Remember, unlike typical adults, the person with Down’s is expecting very little of your interaction with him. He is happy to share a donut or a cup of tea, or merely to be allowed to sit next to you. He does not cringe because you have nothing to say to him. His ability to sit in emphatic silence is something the rest of us could learn from. Silence is part of his life, much of it (and especially my son who is hard of hearing and speech delayed), and so long as it is a pleasant environment, he does not always require any conversation directed neither his way, nor any conversation at all.

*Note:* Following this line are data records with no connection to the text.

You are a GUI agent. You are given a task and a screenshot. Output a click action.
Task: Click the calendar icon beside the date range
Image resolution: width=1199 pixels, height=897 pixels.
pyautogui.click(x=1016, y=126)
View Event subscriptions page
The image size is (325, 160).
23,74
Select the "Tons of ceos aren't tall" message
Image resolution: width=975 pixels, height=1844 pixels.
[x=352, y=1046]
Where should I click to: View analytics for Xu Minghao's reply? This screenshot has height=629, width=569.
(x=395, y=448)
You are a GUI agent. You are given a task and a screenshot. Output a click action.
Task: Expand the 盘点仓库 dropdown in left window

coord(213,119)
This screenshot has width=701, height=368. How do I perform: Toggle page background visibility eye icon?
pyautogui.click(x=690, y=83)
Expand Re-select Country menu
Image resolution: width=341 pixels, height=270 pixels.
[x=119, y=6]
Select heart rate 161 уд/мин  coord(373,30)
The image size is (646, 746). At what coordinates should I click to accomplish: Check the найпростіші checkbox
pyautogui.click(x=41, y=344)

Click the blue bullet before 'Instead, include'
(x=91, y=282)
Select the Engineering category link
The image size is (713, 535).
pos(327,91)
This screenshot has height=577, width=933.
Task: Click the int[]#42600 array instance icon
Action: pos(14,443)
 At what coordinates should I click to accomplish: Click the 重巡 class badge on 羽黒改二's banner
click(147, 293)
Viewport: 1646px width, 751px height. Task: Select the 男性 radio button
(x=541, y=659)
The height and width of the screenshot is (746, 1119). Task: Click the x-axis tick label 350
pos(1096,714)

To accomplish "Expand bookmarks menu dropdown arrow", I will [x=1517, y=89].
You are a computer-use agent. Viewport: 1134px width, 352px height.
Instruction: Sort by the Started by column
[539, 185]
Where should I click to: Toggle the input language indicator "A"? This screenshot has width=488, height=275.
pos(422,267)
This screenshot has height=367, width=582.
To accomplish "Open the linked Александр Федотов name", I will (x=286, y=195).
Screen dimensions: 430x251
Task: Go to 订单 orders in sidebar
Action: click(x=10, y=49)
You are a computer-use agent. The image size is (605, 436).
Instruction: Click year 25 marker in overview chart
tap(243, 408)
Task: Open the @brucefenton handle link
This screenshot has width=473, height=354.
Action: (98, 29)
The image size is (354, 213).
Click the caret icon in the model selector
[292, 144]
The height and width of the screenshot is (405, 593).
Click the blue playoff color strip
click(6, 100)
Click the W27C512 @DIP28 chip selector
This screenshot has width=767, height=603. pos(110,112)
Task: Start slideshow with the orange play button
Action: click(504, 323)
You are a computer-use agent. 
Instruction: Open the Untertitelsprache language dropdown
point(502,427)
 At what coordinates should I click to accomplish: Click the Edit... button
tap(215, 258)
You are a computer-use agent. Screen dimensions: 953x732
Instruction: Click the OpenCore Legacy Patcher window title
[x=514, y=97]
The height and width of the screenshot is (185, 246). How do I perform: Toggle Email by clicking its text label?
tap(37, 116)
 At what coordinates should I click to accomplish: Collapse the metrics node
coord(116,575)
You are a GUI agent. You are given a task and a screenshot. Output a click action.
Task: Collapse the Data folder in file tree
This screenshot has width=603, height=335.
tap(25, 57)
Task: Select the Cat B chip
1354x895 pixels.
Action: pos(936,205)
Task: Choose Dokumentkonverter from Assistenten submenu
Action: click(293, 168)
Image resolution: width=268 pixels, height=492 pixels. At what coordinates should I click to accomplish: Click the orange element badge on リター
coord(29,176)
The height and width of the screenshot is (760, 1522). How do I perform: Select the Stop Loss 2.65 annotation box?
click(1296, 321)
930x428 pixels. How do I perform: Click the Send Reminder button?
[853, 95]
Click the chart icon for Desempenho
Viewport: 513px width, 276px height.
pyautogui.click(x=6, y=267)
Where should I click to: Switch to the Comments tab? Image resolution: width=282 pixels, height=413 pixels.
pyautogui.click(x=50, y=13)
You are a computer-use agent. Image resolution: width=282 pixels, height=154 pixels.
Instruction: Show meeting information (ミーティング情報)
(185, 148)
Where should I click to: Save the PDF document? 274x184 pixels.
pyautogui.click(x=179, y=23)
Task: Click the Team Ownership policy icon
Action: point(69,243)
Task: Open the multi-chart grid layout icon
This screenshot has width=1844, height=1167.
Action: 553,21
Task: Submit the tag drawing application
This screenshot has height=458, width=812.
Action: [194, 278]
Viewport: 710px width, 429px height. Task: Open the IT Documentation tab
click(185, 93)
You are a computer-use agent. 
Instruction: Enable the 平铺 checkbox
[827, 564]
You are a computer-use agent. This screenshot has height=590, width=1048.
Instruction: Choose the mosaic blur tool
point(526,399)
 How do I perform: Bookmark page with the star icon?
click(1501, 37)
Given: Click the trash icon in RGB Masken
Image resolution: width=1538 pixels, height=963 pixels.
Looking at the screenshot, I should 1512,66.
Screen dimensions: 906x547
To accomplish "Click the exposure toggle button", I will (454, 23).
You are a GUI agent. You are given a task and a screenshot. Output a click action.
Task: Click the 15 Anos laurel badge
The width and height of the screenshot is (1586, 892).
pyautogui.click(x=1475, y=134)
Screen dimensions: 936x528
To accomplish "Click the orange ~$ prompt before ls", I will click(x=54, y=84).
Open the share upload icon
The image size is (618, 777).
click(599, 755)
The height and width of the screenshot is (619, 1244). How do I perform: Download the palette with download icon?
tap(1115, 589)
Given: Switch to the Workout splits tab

 When he wants to talk he will use his electronic device, write on a piece of paper, or simply try to articulate what is on his mind. He expects little of your return talk. If you receive his talk positively (and that simply implies that you listened), he is content that he made a connection. Rarely does he even require a specific response.

I am not advocating anything here that needs to be legal or enforced. I am simply looking for 'awareness' (however trite that term has become nowadays). In particular for those of us who strongly advocate that abortion of mentally challenged babies is so very wrong -- we need to carry that principle through in terms of support of parents who 'choose' (and yes, it is a choice, since Roe V. Wade) to keep their disabled children, such that society is welcoming to these disabled individuals when they become adults.  And that requires some level of re-education as to how to interact with these 'NOT perpetual children-neither in mind nor in body' individuals.